It’s a public holiday in America, which is awesome, because public holidays rock. They’re even better when your boyfriend is working with the American Army, so he got Friday off as well (except it does mean that I spend a lot of time not doing the things I maybe should be doing—like studying for tomorrow’s exam. Oops). Anyway, it means we can all actually be happy about the fact that it’s a Monday (at least, those of us in the USA). It does, however, also tend to mean that I find it hard to do anything more than sit on the couch and catch James up on Sherlock Season 3 so that we can get tingles of anticipation about sinking our teeth into Season 4. The fact that I got this blog post out is a minor miracle.
As will become more and more apparent with some of my upcoming blog posts, I’ve got a lot of different writing ideas kicking around in my head at the moment. It’s an awesome situation to be in, but it presents its own unique set of challenges: namely, getting started. Having a bunch of what you think are pretty cool ideas is a giddy whirlwind of possibility. The problem is, once you start putting pen to paper (or fingers to laptop keyboards, whatever works for you), you can no longer live in the beauty of that possibility: instead, you now have to cope with the necessarily-messy process of creation itself. Don’t get me wrong, this part has a lot of fun in it, but it also demands that you do some bad writing in order to reach the final product—as I’ve said before, it’s a bit unrealistic to think that you’ll reach the final work without some ugly writing in there somewhere.
And that can be demoralising. It’d be naive to think that re-reading through your work—whether that’s to allow you to write the next bit, or as part of your editing process, or just something you like to do with tea and bikkies—is always going to be fun. Newsflash: it’s not. A lot of the time, it’ll be a little bit cringeworthy, maybe deserving of some groaning and eye-rolling and dramatic cries of, “we’re ruined!”
But that means that it makes the good moments even better, because one of the most exciting things about writing is that instant when you can’t help but think, ‘yeah, I got this one right.’ Like I said above, it’s probably not a common feeling. In fact, in my current manuscript, finding a delightful and enjoyable piece of writing is somewhat akin to a sighting of a mythical creature, which is probably part of the reason (in addition to countless plot problems) that my novel is starting to feel a little mouldy, if computer documents can get mouldy. So when those tiny heartbeats of delight happen, I grab them with both hands. I snuggle in close to my work and read it once, or twice. I enjoy the shiver down the spine and sometimes the threatening of more obvious emotions. [Disclaimer: getting teary about your own work isn’t lame. It’s… sensitive. I think].

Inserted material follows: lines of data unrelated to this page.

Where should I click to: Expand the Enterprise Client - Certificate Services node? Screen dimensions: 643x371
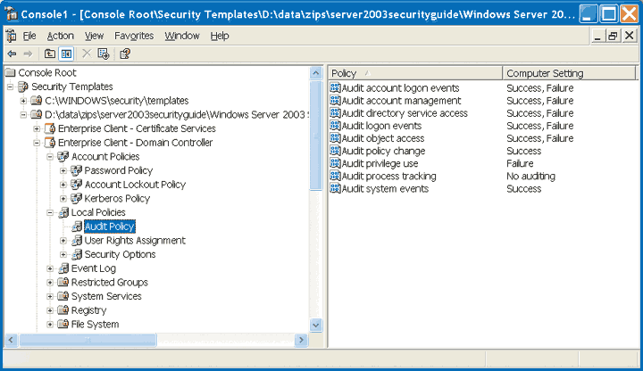pyautogui.click(x=37, y=128)
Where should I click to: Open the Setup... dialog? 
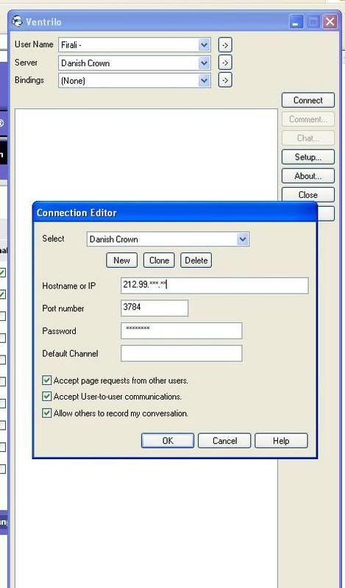click(308, 157)
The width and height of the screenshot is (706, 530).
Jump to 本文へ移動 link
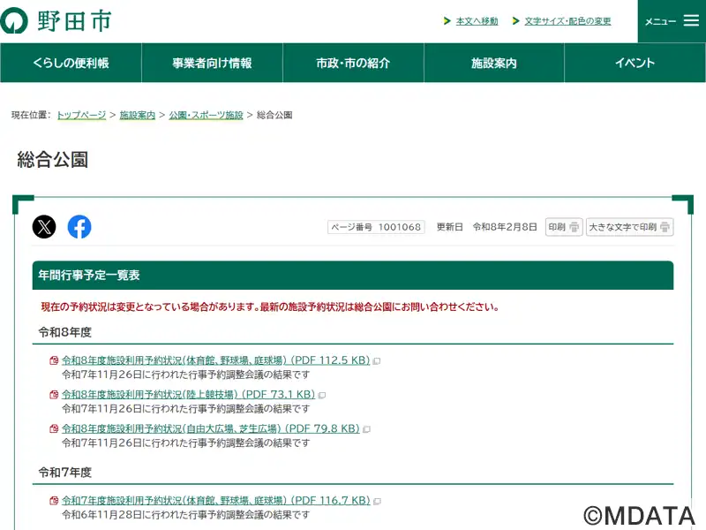pyautogui.click(x=477, y=21)
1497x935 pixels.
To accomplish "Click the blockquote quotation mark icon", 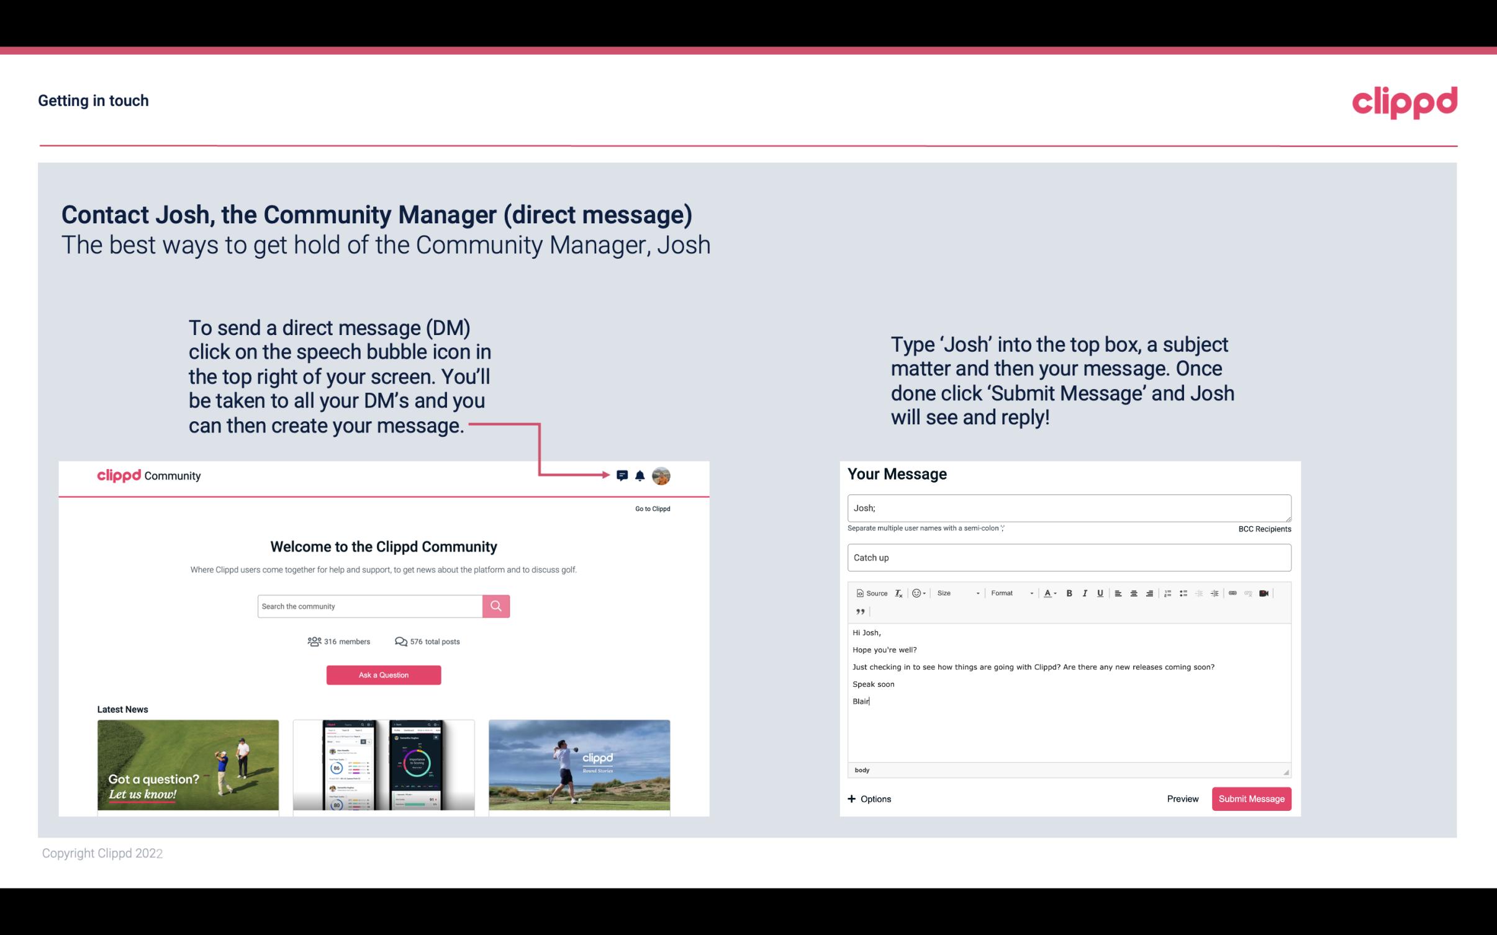I will click(x=858, y=612).
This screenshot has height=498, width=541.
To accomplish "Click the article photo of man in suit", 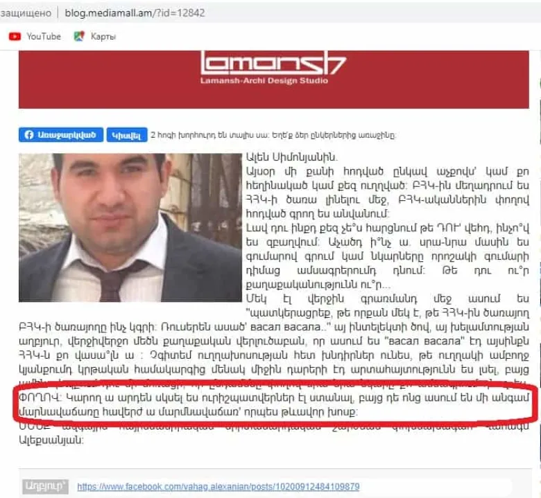I will 130,227.
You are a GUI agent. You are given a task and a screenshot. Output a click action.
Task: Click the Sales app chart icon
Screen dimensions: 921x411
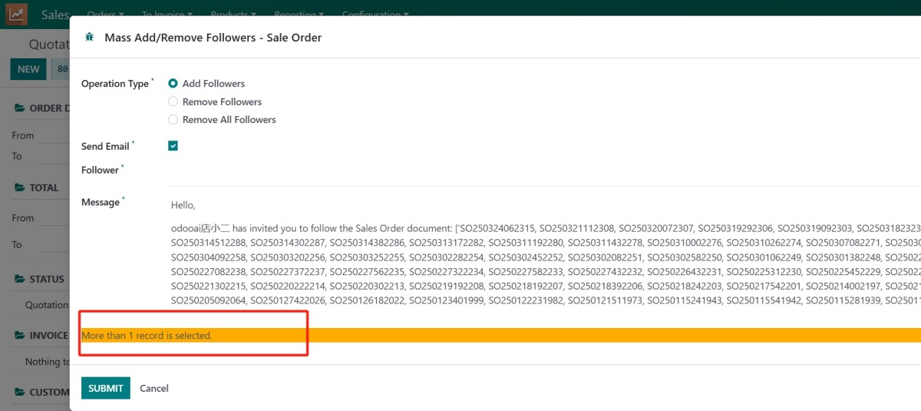18,14
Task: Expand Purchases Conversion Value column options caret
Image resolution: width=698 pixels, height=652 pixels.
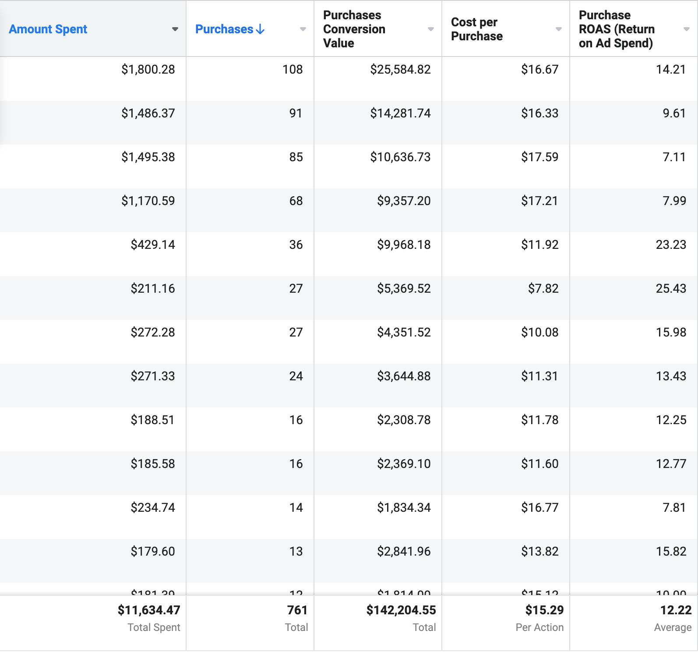Action: [x=430, y=29]
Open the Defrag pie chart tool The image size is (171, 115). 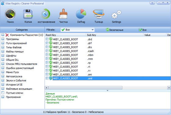(81, 14)
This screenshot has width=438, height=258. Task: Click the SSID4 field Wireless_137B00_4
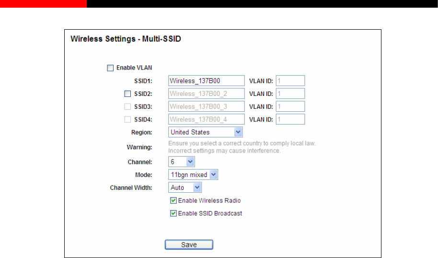click(207, 119)

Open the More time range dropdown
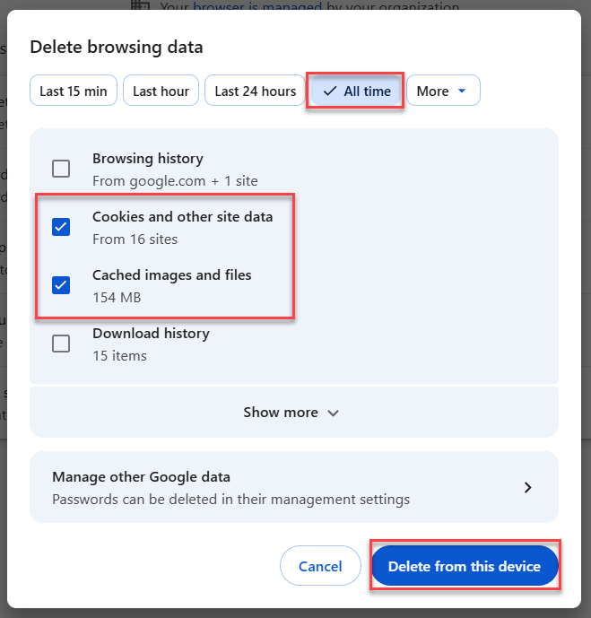point(442,91)
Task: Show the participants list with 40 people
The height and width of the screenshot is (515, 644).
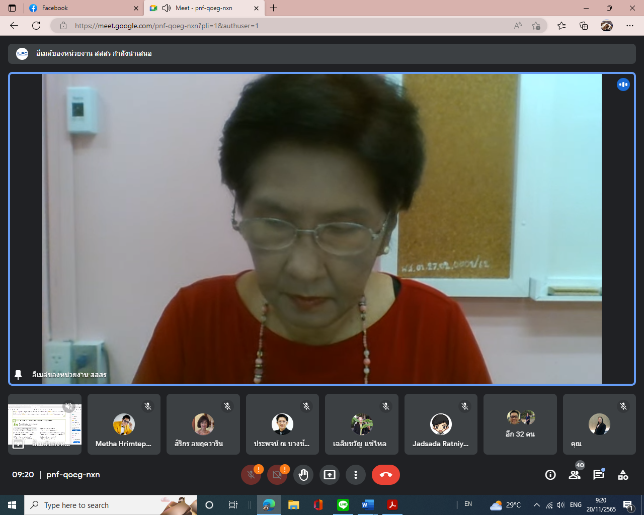Action: (575, 475)
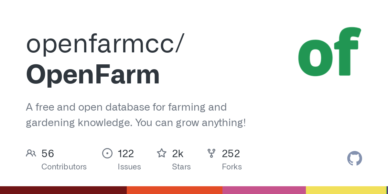Click the dark red language bar segment
Screen dimensions: 388x194
(x=63, y=190)
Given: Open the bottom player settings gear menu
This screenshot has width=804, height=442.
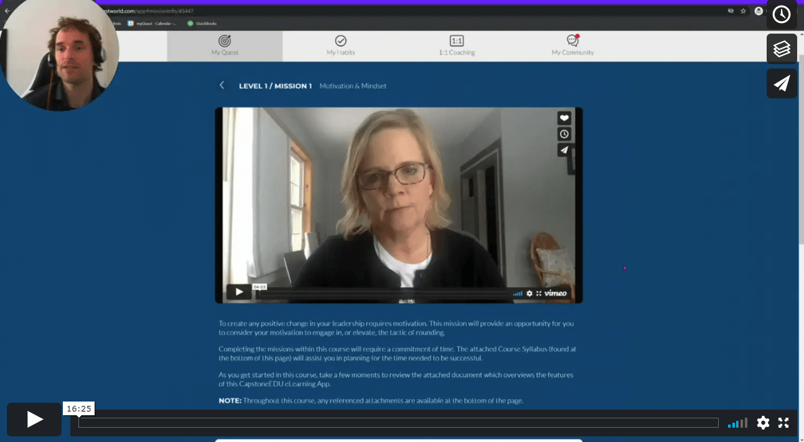Looking at the screenshot, I should 763,423.
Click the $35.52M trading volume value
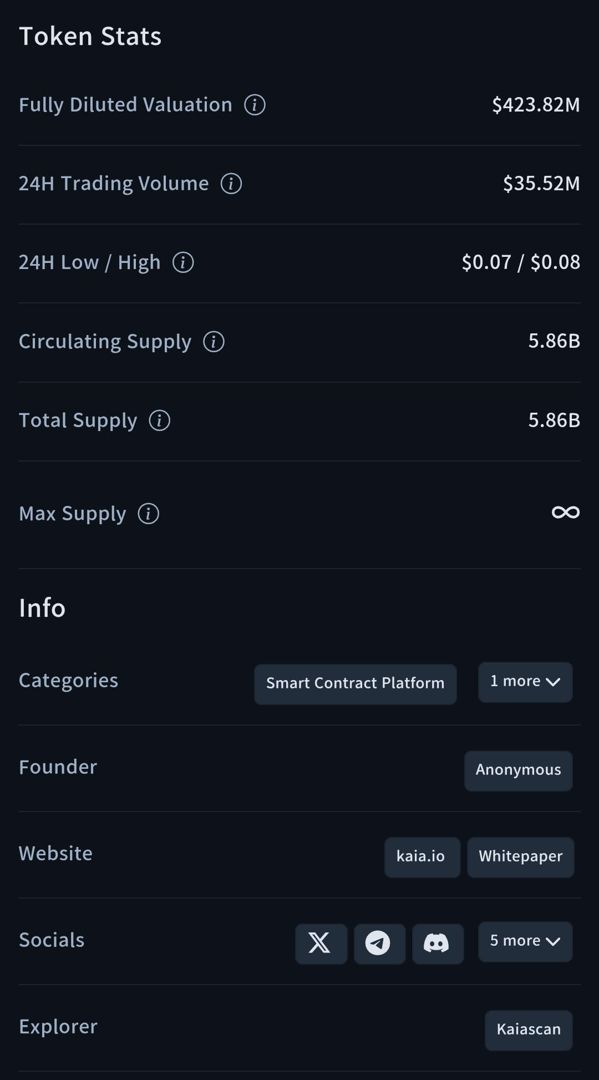599x1080 pixels. (x=541, y=184)
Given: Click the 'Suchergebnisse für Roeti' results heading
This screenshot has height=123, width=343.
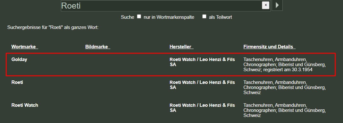Looking at the screenshot, I should point(53,28).
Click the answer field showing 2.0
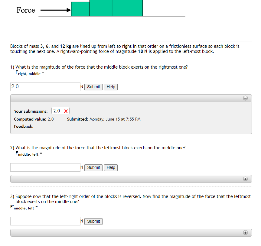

I allow myself to enjoy the fact that there is something I’ve written that resonates with me.
It may not survive the second round of editing—or even the first, depending on how strong I’m feeling—but it provided a bright spark, a wonderful and tantalising reminder that sometimes, even if it doesn’t feel like it’ll ever happen again, I’ll get it right. Take the time to enjoy the exciting bits of your writing, to wallow in them for a little bit: after all, we all need some encouragement sometimes!